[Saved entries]
*****

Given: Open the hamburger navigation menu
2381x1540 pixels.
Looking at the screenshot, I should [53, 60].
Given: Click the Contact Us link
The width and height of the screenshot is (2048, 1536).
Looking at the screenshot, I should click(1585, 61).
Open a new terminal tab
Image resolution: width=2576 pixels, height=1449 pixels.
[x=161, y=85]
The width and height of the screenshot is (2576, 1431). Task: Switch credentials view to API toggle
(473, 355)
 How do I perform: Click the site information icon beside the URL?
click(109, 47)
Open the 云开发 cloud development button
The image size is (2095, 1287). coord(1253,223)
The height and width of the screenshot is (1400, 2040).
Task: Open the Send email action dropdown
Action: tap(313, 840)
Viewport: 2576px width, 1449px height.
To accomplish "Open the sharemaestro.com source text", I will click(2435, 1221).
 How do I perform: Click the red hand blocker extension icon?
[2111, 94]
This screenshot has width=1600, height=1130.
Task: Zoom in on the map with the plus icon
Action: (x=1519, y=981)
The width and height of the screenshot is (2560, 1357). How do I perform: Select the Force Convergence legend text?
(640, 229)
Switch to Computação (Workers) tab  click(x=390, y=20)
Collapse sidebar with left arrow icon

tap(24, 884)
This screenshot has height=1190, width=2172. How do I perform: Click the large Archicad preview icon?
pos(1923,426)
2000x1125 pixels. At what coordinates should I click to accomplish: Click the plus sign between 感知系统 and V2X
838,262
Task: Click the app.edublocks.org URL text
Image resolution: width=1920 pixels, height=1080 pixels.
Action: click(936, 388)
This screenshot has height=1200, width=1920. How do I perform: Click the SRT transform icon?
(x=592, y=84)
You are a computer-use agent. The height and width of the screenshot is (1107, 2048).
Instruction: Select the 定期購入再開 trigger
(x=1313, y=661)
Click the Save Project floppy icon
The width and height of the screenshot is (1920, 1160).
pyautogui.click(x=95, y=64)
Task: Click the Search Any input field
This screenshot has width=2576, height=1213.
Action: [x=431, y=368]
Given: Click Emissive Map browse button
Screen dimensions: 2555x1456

*****

All the records shown above need to be given again exactly.

## ANSWER TO THIS EXERCISE
Given: Open the hamburger navigation menu
2381x1540 pixels.
Looking at the screenshot, I should [53, 60].
Given: Click the Contact Us link
The width and height of the screenshot is (2048, 1536).
Looking at the screenshot, I should click(1585, 61).
Open a new terminal tab
Image resolution: width=2576 pixels, height=1449 pixels.
[x=161, y=85]
The width and height of the screenshot is (2576, 1431). Task: Switch credentials view to API toggle
(473, 355)
 How do I perform: Click the site information icon beside the URL?
click(109, 47)
Open the 云开发 cloud development button
The image size is (2095, 1287). coord(1253,223)
The height and width of the screenshot is (1400, 2040).
Task: Open the Send email action dropdown
Action: tap(313, 840)
Viewport: 2576px width, 1449px height.
To accomplish "Open the sharemaestro.com source text", I will click(2435, 1221).
 How do I perform: Click the red hand blocker extension icon?
[2111, 94]
This screenshot has width=1600, height=1130.
Task: Zoom in on the map with the plus icon
Action: (x=1519, y=981)
The width and height of the screenshot is (2560, 1357). How do I perform: Select the Force Convergence legend text?
(640, 229)
Switch to Computação (Workers) tab  click(x=390, y=20)
Collapse sidebar with left arrow icon

tap(24, 884)
This screenshot has height=1190, width=2172. How do I perform: Click the large Archicad preview icon?
pos(1923,426)
2000x1125 pixels. At what coordinates should I click to accomplish: Click the plus sign between 感知系统 and V2X
838,262
Task: Click the app.edublocks.org URL text
Image resolution: width=1920 pixels, height=1080 pixels.
Action: click(936, 388)
This screenshot has height=1200, width=1920. How do I perform: Click the SRT transform icon?
(x=592, y=84)
You are a computer-use agent. The height and width of the screenshot is (1107, 2048).
Instruction: Select the 定期購入再開 trigger
(x=1313, y=661)
Click the Save Project floppy icon
The width and height of the screenshot is (1920, 1160).
pyautogui.click(x=95, y=64)
Task: Click the Search Any input field
This screenshot has width=2576, height=1213.
Action: [x=431, y=368]
Given: Click Emissive Map browse button
Screen dimensions: 2555x1456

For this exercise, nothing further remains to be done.